• _Activity_
Reproduce, unchanged, the lines between the one holding "Open the profile icon in top navigation" and the last line of the records, including both ends, but no pictures.

• _Data supplied_
· · · · · · ·

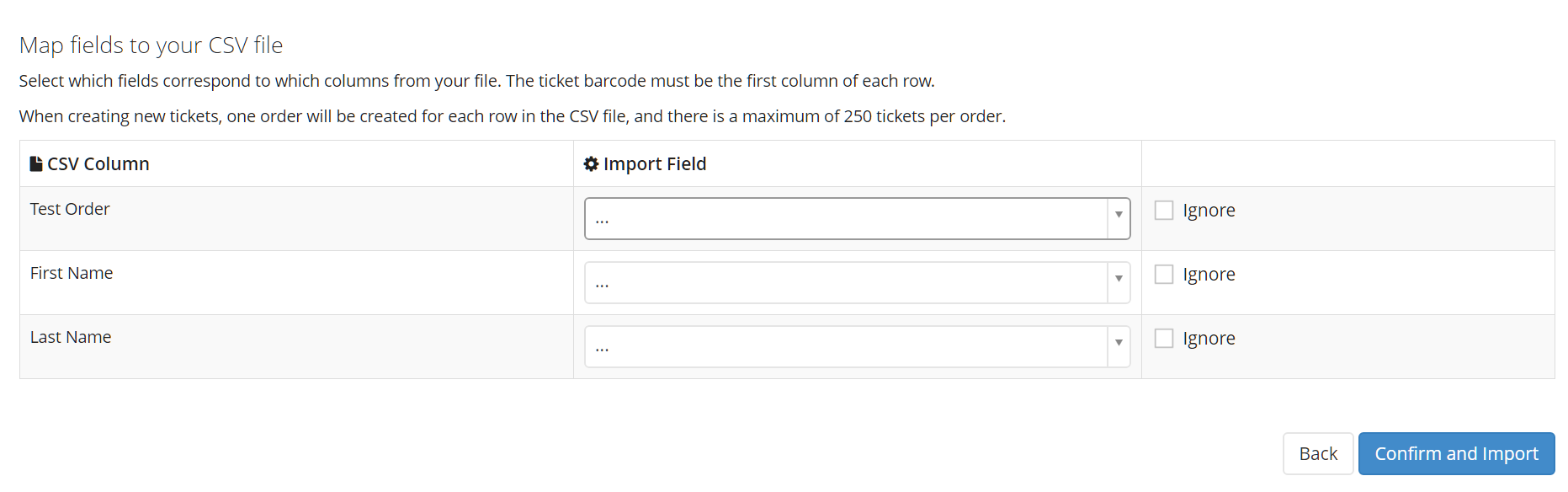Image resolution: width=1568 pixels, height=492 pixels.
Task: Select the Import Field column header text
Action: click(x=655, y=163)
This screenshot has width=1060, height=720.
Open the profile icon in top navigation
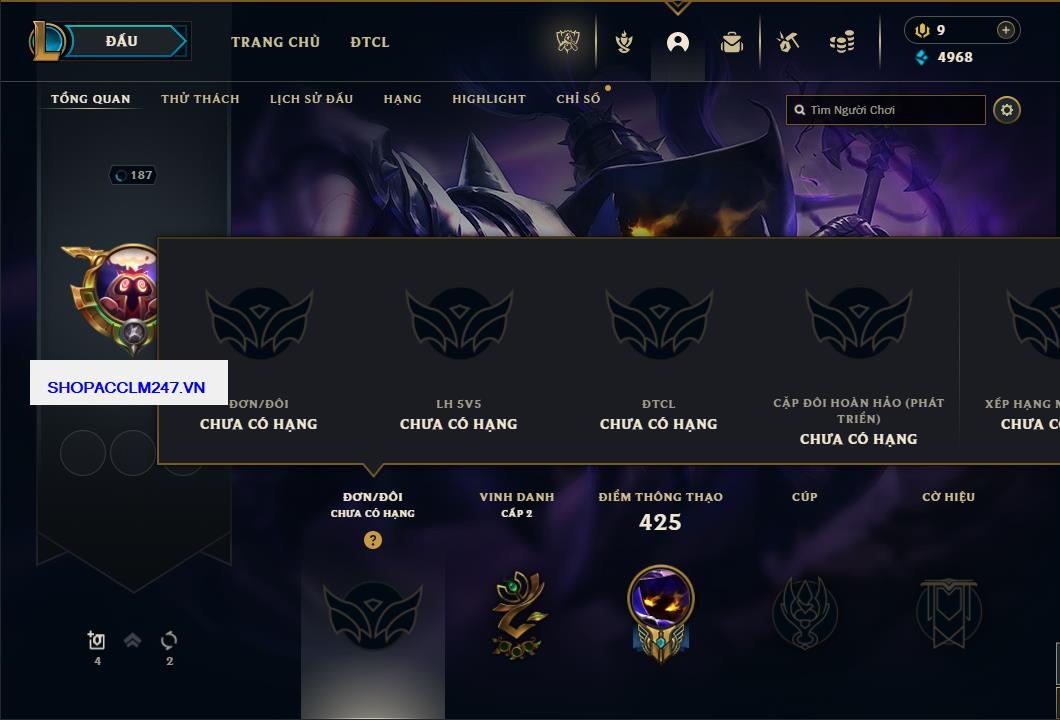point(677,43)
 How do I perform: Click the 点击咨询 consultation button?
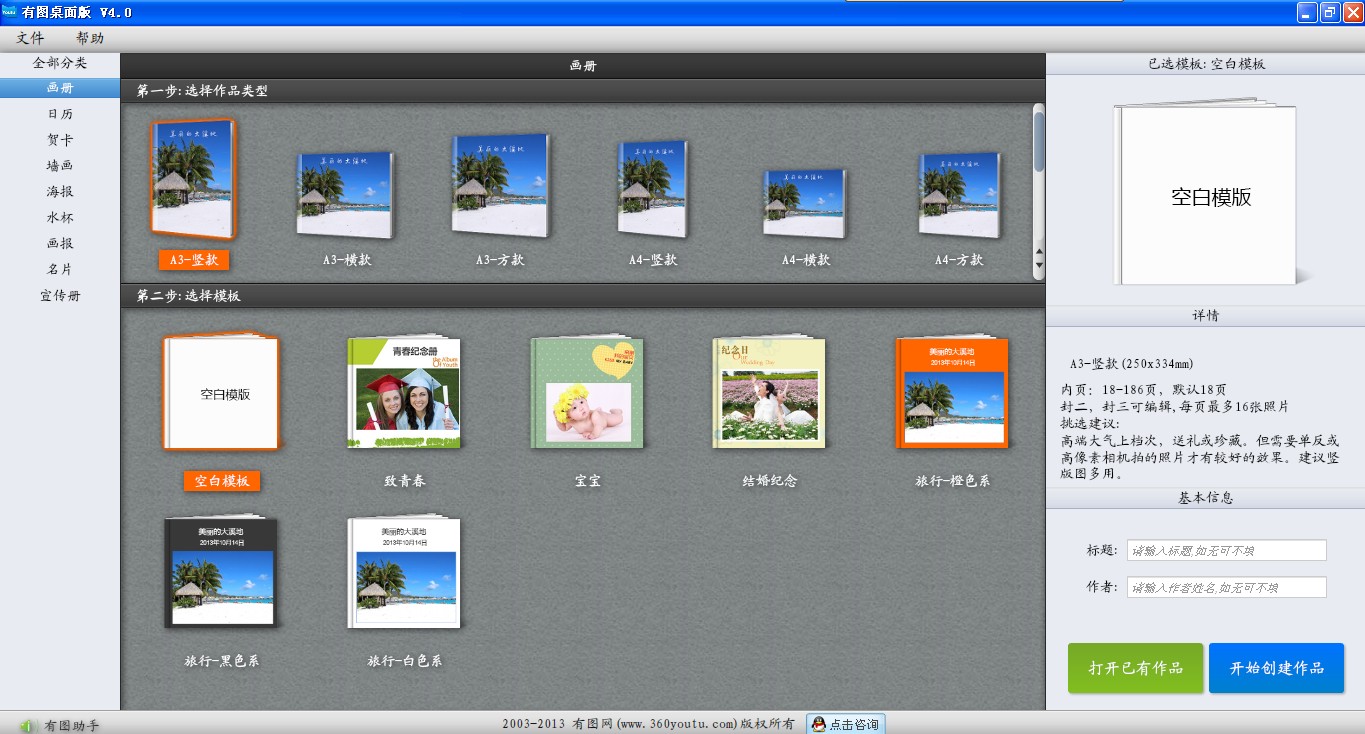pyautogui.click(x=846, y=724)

· · · · · · ·

• _Task output_
Open the profile icon in top navigation
point(677,43)
 How do I perform: Click the 点击咨询 consultation button?
pyautogui.click(x=846, y=724)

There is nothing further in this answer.